There are countless factors that influence human behavior; other people’s expectations comprise just one of them. Moreover, some people may be more resistant than their peers to the expectations of others. With those qualifications in mind, how – if at all – do you think your own behavior as a single person might be shaped by other people’s expectations?
Here are a few possibilities:
- You see someone at a social event whom you haven’t seen for a while. (Let’s assume it is a woman for this example.) The first thing she asks is, “Are you seeing anybody?” Then, when you say no, she gives you the pity-look. Our facial expressions often mirror one another’s in a way that can be nearly automatic. So if someone is giving you that sad-eyed look, you are probably not going to respond with a great big smile – at least not at first. So think about what has happened. Your acquaintance has elicited an unhappy facial expression from you. Maybe you even do feel a little sad at the moment – not because you are not seeing anyone, but because your acquaintance thinks your relationship status is the most interesting thing about you. Moreover, when that acquaintance looks back at the evening, what does she recall? That the first thing the two of you discussed was whether you were seeing anyone. (Never mind that she brought it up.) Maybe she also remembers that unhappy look she pulled out of you. Now she has her expectations confirmed, at least in her own mind – you are unhappy that you are not seeing anyone!

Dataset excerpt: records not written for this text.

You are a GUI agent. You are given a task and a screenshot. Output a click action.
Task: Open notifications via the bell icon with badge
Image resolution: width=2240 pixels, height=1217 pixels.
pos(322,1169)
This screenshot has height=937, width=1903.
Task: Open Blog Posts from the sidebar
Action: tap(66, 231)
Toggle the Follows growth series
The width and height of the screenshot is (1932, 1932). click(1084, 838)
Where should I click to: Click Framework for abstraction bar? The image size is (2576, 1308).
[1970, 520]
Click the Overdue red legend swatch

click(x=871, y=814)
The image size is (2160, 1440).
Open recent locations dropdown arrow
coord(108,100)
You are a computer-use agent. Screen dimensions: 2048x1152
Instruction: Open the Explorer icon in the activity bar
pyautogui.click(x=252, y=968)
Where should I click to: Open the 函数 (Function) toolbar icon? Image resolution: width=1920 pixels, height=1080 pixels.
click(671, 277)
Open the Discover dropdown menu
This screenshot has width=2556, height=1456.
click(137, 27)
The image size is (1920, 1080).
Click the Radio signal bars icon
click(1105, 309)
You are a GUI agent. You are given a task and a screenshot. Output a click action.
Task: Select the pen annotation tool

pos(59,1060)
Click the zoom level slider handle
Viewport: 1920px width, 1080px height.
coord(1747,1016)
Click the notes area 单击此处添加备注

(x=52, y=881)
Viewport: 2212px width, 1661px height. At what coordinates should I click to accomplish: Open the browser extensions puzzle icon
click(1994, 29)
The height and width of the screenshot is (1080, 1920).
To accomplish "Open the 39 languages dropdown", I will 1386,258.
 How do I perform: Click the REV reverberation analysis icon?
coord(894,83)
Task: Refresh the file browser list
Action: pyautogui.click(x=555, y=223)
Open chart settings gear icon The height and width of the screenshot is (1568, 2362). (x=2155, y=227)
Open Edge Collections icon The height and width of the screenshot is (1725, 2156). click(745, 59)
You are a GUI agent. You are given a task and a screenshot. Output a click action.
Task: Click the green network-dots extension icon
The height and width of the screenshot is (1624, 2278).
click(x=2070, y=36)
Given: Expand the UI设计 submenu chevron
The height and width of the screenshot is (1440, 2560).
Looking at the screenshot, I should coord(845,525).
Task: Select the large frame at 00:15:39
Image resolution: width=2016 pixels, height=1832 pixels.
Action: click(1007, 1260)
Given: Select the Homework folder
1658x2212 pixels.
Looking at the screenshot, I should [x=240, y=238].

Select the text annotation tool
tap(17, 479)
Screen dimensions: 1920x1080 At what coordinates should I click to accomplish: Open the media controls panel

- When you try to talk about the things that are important, meaningful, or exciting to you, she acts only minimally interested and then changes the subject. Has she gotten you to doubt whether you really do find those aspects of your life fulfilling? I hope not, but even if she hasn’t gotten to you, would a similar conversation undermine the confidence of a less secure single person? And now look at what may happen to the person who changed the subject. Again, she might remember that what the two of you discussed the longest was your status as “not seeing anyone,” again taking this as support for her belief that nothing matters more. Never mind that she is the one who cut off the discussion of what really does matter to you.
- When you start discussing people you both know, the first thing she asks about each of them is whether they are in a serious romantic relationship. (This is not hypothetical. I saw an acquaintance I hadn’t seen in years, and that’s the first thing she asked about a mutual friend.) Does that make you wonder whether a person’s romantic relationship status really is the most important thing about them? Maybe it doesn’t make you wonder, but what about other people who have not thought about these issues as deeply as you have, or have not lived them?
You can probably generate plenty of your own examples. What they all illustrate is this possibility: Acquaintances, relatives, and other people who believe that singles are miserable, lonely, and desperate to find The One can get single people to doubt themselves. Single people can end up feeling a bit sad and lonely, even if they did not feel that way before the conversation began.
The next important question is how you, a single person, can stand your ground and be the person you really want to be, even if others don’t get it about the life you prefer. One of the reasons I have devoted so much of my attention to people who are Single at Heart is so it will become more widely known that for some people, single life is their very best life – their most meaningful, fulfilling, and authentic life. I want that belief to shape our behavior. It's not a stereotype; it's true.